The Standard Solution: bin/ in Your Dotfiles Repo

The most widely-used approach is a bin/ folder inside your dotfiles repo, added to PATH:

~/.dotfiles/
├── bin/          ← scripts live here
│   ├── weather
│   ├── git-cleanup
│   └── backup
├── .vimrc
├── .tmux.conf
└── .bashrc

Add it to your shell config:

# ~/.bashrc or ~/.zshrc
export PATH="$HOME/.dotfiles/bin:$PATH"

Now weather, git-cleanup, and backup are available anywhere, versioned alongside your other configs.

With GNU Stow

If you use stow to manage symlinks, it will link ~/.dotfiles/bin/~/bin/ automatically, and ~/bin is already in PATH on most Linux systems.

Naming Conventions

Following Unix conventions keeps scripts discoverable and composable:

ConventionExampleWhy
No .sh extensionbackup not backup.shRun as backup, not backup.sh
Category prefixgit-cleanup, git-pruneGroups related commands; mirrors git sub-commands
Lowercase kebab-casedocker-nukeConsistent with Unix tooling

Scripts vs. Aliases vs. Functions

The right place for a command depends on its complexity:

flowchart TD
    A[New command idea] --> B{One line?}
    B -- Yes --> C[Shell alias in .bashrc]
    B -- No --> D{Needs logic / reuse?}
    D -- No --> E[Shell function in .bashrc]
    D -- Yes --> F[Script in bin/]

Other Approaches People Use

Script Managers

Useful if you want to pull in scripts from the community, but overkill for personal scripts.

Gists

Some developers store individual scripts as GitHub Gists. Easy to share publicly, but hard to organize and not directly executable.

TIL / Personal Wiki

A repo of short notes + scripts (e.g. til/bash/resize-images.md). Searchable and version-controlled, but scripts need to be copied out to use them.

Note-taking Apps

Storing snippets in Obsidian, Notion, or similar. Searchable, but not executable in place.

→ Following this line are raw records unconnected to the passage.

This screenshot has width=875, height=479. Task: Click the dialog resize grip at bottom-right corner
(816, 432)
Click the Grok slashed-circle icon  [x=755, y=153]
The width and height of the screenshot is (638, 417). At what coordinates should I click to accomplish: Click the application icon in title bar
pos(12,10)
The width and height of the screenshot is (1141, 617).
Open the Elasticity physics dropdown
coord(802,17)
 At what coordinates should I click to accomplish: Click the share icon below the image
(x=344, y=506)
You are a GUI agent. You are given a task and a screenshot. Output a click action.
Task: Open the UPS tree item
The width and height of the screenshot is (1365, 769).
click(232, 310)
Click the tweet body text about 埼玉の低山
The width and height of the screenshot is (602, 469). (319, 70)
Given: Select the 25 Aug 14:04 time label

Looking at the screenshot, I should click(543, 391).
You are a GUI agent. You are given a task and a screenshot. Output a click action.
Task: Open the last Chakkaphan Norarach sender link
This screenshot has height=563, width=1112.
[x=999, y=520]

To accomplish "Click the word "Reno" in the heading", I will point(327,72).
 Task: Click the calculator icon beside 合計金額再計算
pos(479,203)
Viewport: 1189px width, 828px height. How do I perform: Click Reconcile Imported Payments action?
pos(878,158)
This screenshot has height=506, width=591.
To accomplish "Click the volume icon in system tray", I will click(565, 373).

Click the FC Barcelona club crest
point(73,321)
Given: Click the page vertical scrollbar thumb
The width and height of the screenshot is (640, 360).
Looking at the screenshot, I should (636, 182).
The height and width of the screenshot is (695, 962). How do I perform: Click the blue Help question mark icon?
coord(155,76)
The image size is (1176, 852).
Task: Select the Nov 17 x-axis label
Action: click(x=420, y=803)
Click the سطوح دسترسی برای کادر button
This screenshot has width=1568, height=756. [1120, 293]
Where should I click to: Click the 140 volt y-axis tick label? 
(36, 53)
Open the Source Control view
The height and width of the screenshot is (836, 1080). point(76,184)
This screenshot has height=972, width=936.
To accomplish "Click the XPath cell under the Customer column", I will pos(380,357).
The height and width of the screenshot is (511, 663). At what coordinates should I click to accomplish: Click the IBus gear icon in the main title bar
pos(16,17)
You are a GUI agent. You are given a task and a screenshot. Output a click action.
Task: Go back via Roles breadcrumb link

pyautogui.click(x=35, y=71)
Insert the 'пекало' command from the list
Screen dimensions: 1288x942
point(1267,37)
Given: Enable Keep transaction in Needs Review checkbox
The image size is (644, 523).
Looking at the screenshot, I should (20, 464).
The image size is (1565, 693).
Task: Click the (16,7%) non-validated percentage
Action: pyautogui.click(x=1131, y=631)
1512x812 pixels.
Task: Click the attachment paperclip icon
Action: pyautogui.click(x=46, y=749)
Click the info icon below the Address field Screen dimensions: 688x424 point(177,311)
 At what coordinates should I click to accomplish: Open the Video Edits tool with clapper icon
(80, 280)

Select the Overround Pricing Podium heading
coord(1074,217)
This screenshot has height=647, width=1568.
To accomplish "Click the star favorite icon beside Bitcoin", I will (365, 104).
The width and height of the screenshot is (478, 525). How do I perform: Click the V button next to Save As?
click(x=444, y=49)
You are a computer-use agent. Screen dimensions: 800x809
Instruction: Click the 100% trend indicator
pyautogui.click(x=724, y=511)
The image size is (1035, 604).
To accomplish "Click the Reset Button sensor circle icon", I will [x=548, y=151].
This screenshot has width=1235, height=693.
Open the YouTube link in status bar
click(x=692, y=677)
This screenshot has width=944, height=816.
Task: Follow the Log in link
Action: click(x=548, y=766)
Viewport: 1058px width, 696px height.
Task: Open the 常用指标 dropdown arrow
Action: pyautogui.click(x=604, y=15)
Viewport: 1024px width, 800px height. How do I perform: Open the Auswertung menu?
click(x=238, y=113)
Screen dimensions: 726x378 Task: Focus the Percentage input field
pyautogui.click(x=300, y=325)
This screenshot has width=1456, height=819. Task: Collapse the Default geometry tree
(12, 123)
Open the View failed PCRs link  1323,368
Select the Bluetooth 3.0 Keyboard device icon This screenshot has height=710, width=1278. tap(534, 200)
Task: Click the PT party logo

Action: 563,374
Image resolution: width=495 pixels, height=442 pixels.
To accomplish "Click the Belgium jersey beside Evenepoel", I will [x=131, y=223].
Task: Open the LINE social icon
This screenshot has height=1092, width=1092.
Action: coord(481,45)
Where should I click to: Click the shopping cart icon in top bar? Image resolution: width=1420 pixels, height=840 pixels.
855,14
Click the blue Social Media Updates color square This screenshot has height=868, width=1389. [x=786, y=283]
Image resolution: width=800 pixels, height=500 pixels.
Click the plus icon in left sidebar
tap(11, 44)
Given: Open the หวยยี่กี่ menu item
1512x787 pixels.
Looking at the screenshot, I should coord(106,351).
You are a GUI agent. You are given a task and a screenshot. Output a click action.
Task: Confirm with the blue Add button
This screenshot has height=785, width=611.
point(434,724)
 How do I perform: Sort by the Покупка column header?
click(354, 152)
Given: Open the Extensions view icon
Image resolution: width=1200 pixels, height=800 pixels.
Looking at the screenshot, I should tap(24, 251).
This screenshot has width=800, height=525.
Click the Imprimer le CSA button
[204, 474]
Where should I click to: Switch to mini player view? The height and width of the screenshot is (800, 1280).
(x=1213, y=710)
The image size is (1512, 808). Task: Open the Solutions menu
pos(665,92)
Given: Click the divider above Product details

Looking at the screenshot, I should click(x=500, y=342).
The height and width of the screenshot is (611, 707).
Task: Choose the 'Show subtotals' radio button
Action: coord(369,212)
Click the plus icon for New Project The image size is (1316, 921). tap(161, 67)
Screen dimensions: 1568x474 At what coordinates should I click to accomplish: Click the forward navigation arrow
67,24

For most developers, this is enough:

dotfiles repo (on GitHub)
├── bin/        ← standalone scripts, in PATH, no .sh extension
├── .bashrc     ← aliases and one-liner functions
├── .vimrc
└── .tmux.conf

✅ Version-controlled ✅ Synced across machines via git ✅ Scripts run directly by name ✅ Lives alongside your other config

Search GitHub for “dotfiles” to see thousands of real-world examples and get inspiration.